[Items from a screen grounding dataset]
-*-*-

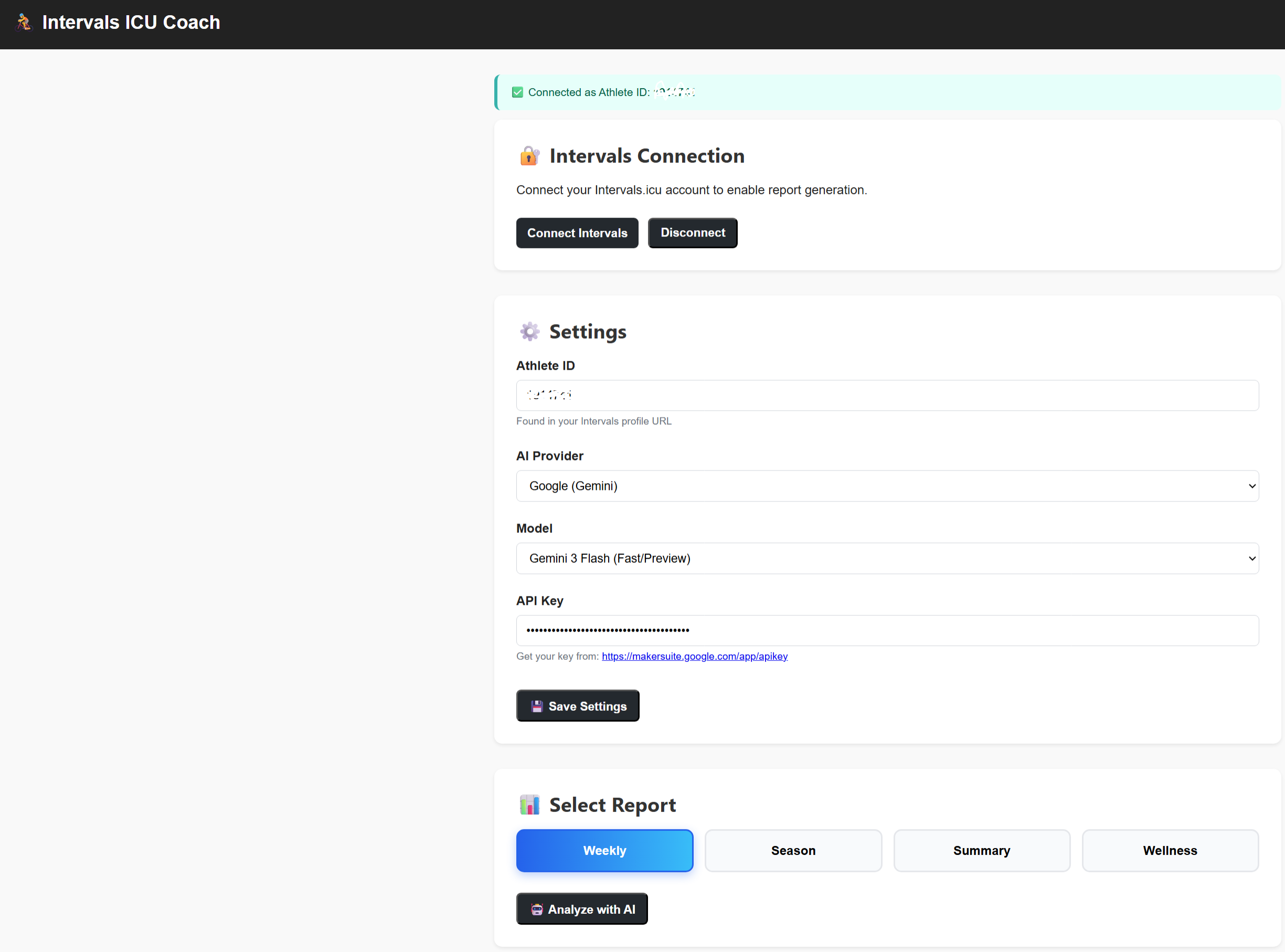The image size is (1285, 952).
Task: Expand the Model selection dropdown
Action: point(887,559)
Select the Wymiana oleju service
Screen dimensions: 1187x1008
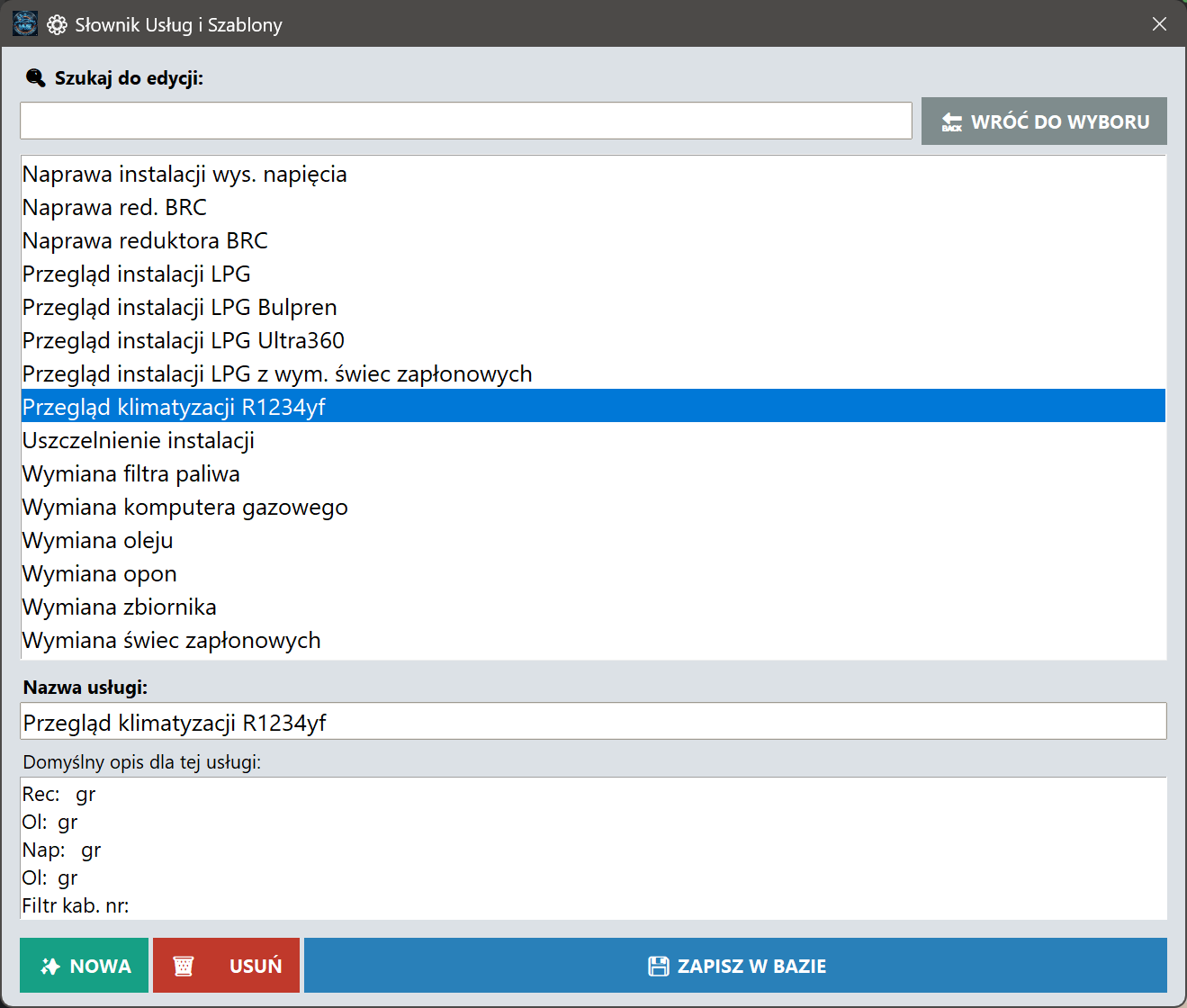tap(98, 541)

-*-*-

> What you have to do
Reproduce every item above word for word, leaving out the pictures.

> Written response
The image size is (1285, 952).
Task: Expand the Model selection dropdown
Action: point(887,559)
Select the Wymiana oleju service
Screen dimensions: 1187x1008
tap(98, 541)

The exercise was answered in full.